- Passage provided:
[start]

Tuesday, 10 August 2010
The Rapture written by Joe Lidster and directed by Jason Haigh-Ellery
What’s it about: Ibiza, 1997, and thousands of young people are acting like mindless zombies. Which is to be expected. Ibiza, the island of dance music, sex, drugs and alcohol, is the ultimate hedonistic paradise. God has sent help from on high to save the sinners of Ibiza. He has sent His angels to save their souls. Which would be simple enough if these souls didn't include an alien time-traveller working in a bar, a woman who disappeared in 1987, a young man carrying a photograph of a girl he's never met and an Irish girl who doesn't even know who she is anymore.
The Real McCoy: I have always maintained that Sylvester McCoy is the weakest performer to have ever played the Doctor and it is performances such as he gives in The Rapture that remind me why. Its not as though he is consistent awful but he isn’t awfully consistent either and depending on whether you are catching him on a good day or a bad day sees the script he is bringing to life rocket or dive bomb. That’s not just with Big Finish where he sometimes sounds as though he hasn’t read the script yet and is trying to suss it out whilst performing but on the TV as well where he was asked to portray hysterical anger, which is well beyond his dramatic range. A shame because as many people have pointed out to me over the years he is playing possibly the most interesting Doctor. Joe Lidster would go on to do some wonderful things with Big Finish (sort of an audition for the even better things he would do on Sarah Jane Adventures) but at this point I have to question the logic of giving McCoy quite so many scenes when he is ranting and shrieking with fury. I know it is not the writers job to reign in his imagination and they should stretch the actors but its so far beyond what McCoy can perform it almost sounds as if he is trying to take the piss throughout the last episode. It was irresponsible of the writer not to highlight the actor’s strengths and the director should have reigned all this over acting in but being a freshman it looks like he has just let the performers spiral out of control. Whatever the cause, this is one of the least effective portrayals of the Doctor in Big Finish’s and Doctor Who’s history.
What a shame because beyond all the shouting (and there is a lot of it) Lidster has a lovely image of the Doctor as a tired immortal looking for some solace at Ibiza. I love the idea of the 7th Doctor working behind a bar in Ibiza and interacting with people just to chill out for a few hours and his quieter moments splashing about in the tide highlight the mournful side of this incarnation that I think works much better. He has saved Gustavo’s life more than once, once saving his father during the Spanish Civil War. The Doctor can make a mean Sangria. He admits to himself that he cannot relax and that he attracts trouble. It is suggested that he is past it for clubbing and that line dancing would be more his cup of tea! He has his own way of coping with problems. He is a ventilation shaft veteran (groan) and doesn’t like it when they have to let Jude go. This is a Doctor who enjoys dishing out a punishment or two.

[end]

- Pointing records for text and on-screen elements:
[start]

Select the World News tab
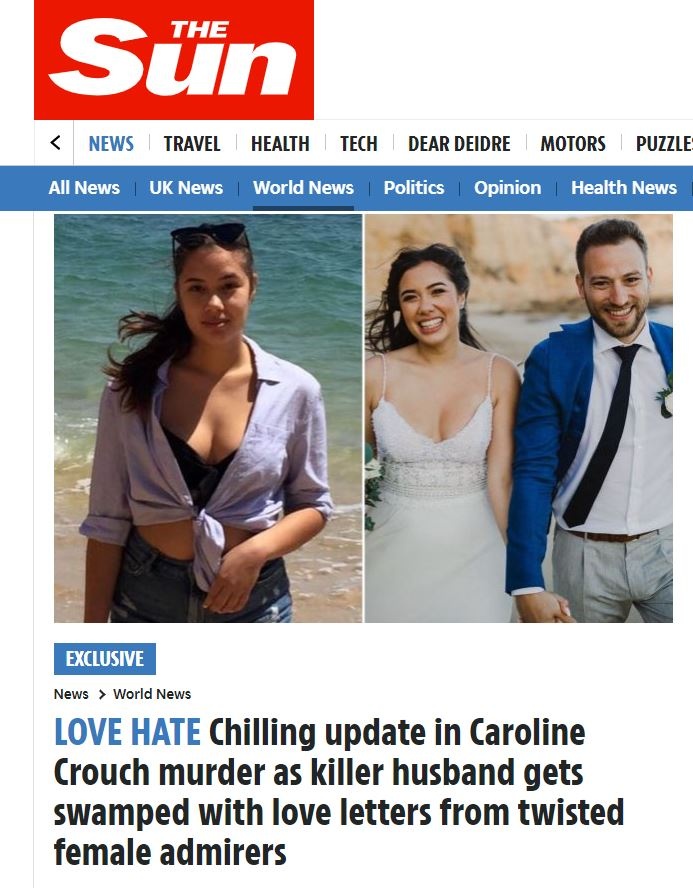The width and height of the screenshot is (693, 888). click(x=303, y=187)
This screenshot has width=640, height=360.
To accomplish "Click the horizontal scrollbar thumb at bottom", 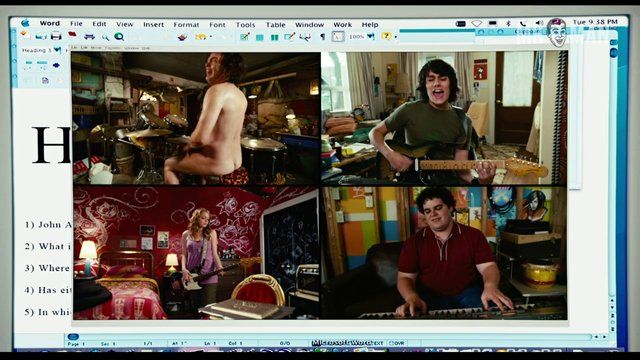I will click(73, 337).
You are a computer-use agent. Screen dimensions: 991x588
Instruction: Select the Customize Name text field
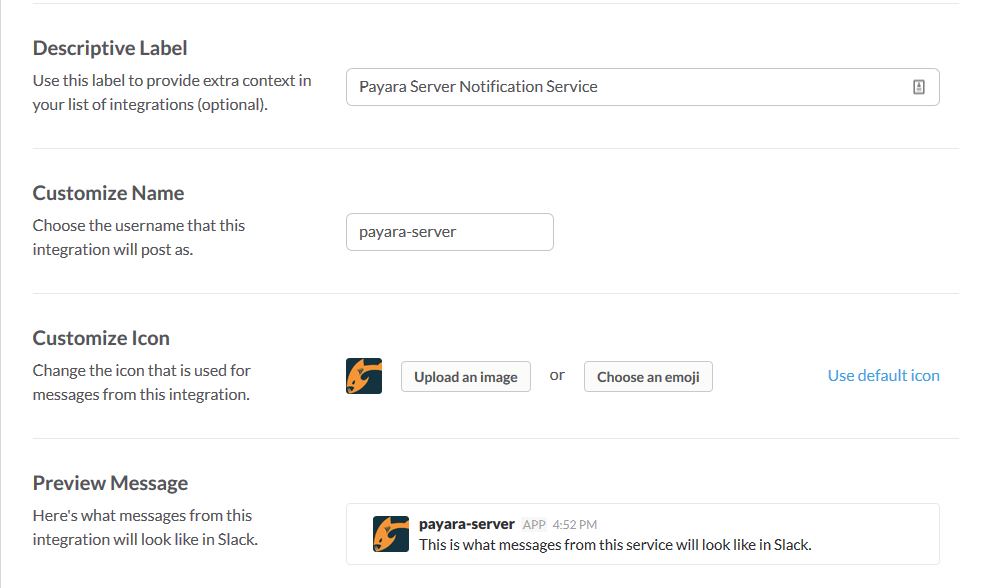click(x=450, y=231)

[end]

- Given problem A: Reproduce the part of the review of The Rapture that begins at the words "Tuesday, 10 August" and stops after "she is anymore.".
- Given problem B: In the listing, rename "text field" to "input box" in the lines that begin at the line containing "You are a computer-use" and run through the end of the listing. Return only those lines, with everything else unchanged and the pictures left out.
The listing has no connection to the review.

- Full output A:
Tuesday, 10 August 2010
The Rapture written by Joe Lidster and directed by Jason Haigh-Ellery
What’s it about: Ibiza, 1997, and thousands of young people are acting like mindless zombies. Which is to be expected. Ibiza, the island of dance music, sex, drugs and alcohol, is the ultimate hedonistic paradise. God has sent help from on high to save the sinners of Ibiza. He has sent His angels to save their souls. Which would be simple enough if these souls didn't include an alien time-traveller working in a bar, a woman who disappeared in 1987, a young man carrying a photograph of a girl he's never met and an Irish girl who doesn't even know who she is anymore.

- Full output B:
You are a computer-use agent. Screen dimensions: 991x588
Instruction: Select the Customize Name input box
click(x=450, y=231)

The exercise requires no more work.